Monday, June 16, 2014

Skopje, Macedonia

Skopje, Macedonia, the capitol, is not a huge city and the first impression is not of affluence, but that of a modest city on the rise. My hostel was a short walk from the bus station, across a littered vacant space the remnants of the oldest neighborhood of Skopje. My landmarrk was a large bank building, the plainest I've ever seen; across the busy four lane was a new shopping center and across the river stood a tall black modern building with a lot of glass. I couldn't possibly get lost.
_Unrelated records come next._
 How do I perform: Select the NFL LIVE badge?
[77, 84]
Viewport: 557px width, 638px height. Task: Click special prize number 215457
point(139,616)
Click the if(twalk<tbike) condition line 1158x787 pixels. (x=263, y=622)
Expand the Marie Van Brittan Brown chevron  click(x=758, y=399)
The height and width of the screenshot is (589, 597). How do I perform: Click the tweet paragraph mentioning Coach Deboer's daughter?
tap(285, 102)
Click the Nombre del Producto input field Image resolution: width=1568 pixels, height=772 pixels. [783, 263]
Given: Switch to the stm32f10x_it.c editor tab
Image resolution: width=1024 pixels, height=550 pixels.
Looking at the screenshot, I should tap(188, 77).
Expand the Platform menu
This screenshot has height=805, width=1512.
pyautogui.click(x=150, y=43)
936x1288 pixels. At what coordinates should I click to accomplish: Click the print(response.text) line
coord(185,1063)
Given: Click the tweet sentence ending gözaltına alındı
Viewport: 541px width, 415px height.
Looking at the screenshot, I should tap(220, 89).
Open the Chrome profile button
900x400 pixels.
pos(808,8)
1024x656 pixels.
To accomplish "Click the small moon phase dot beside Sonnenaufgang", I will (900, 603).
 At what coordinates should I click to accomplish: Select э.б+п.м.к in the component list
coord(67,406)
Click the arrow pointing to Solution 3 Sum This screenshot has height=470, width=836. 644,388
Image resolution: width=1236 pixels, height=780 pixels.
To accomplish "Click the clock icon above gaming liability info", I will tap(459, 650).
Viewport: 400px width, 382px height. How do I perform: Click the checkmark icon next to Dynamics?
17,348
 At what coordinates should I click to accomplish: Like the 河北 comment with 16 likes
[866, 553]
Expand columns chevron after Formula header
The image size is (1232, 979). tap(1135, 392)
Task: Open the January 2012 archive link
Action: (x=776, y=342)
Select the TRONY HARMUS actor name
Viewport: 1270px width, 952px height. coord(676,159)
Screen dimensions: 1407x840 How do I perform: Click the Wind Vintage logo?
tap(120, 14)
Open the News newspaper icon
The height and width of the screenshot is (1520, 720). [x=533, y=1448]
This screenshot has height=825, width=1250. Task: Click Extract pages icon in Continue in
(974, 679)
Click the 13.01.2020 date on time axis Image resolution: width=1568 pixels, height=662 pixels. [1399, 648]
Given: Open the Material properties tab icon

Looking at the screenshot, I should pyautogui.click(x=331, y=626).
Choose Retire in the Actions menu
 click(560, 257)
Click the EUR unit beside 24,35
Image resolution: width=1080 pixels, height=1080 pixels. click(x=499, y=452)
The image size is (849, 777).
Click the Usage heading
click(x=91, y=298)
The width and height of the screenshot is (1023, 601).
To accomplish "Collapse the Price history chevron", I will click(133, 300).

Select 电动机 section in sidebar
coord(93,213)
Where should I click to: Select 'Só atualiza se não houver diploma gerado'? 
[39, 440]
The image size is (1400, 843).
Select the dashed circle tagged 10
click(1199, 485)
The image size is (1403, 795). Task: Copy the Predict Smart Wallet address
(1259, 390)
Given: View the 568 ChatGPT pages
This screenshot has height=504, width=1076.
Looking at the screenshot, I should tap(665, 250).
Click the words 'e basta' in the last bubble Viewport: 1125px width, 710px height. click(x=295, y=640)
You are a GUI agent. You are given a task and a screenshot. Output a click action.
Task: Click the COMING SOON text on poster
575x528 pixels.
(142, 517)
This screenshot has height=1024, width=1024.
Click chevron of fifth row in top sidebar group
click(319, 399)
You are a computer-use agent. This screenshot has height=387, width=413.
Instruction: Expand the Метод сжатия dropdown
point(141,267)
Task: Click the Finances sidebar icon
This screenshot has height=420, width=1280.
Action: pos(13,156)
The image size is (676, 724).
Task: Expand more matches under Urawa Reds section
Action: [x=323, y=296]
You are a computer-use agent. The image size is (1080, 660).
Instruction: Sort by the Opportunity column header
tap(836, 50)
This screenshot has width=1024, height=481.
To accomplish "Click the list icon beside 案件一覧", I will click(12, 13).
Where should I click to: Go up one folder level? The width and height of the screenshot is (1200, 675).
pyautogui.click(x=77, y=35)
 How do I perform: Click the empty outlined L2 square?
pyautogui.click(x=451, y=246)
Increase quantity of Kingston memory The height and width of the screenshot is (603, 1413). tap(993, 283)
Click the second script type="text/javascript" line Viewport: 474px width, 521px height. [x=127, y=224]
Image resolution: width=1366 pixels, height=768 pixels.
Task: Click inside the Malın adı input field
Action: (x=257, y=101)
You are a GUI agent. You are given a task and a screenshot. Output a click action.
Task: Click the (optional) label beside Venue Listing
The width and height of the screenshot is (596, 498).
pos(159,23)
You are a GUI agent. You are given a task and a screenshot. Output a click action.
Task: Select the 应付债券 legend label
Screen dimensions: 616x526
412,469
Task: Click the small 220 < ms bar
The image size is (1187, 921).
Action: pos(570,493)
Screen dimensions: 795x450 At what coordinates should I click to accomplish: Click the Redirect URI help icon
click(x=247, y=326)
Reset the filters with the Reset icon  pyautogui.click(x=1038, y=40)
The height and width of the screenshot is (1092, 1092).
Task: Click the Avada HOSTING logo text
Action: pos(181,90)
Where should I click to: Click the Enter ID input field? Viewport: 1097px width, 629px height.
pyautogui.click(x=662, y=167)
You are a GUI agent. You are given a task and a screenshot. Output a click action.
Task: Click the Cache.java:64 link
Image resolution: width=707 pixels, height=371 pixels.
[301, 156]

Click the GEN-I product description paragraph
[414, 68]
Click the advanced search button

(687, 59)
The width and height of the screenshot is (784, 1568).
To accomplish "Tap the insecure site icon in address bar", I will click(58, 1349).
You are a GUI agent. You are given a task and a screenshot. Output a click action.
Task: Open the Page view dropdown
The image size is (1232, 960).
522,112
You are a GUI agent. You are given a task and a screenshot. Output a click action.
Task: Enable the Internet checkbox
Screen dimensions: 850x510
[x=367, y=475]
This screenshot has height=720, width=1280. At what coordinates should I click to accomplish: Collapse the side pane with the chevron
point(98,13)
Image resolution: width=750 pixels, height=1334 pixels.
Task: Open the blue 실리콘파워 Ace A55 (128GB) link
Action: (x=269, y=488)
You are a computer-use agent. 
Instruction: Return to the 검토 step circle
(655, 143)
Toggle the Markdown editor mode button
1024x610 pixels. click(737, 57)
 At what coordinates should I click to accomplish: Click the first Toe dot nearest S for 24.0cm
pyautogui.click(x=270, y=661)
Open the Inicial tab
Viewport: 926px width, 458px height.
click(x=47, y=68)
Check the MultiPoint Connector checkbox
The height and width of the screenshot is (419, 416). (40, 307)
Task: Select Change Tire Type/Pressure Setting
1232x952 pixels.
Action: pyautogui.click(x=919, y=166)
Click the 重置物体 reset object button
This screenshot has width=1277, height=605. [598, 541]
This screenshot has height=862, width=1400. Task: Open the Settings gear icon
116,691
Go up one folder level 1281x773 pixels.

A paved walkway ran alongside the river so I took it. A short walk down it became a busy place, cafes lining the left side full of people. Then two marble bridges on the right lined with statues representing every important person Macedonian history can lay claim to. On the other side stood a few huge, flashy new buildings looking very important. So I crossed over, walked a short distance and there it was, an amazing display of fountains with roaring lions, galloping horses, women doing maternal things, so over the top it was almost obscene. Throw in a few more huge statues, a new theater, museums…and loads of tourists photographing themselves in all that grandeur.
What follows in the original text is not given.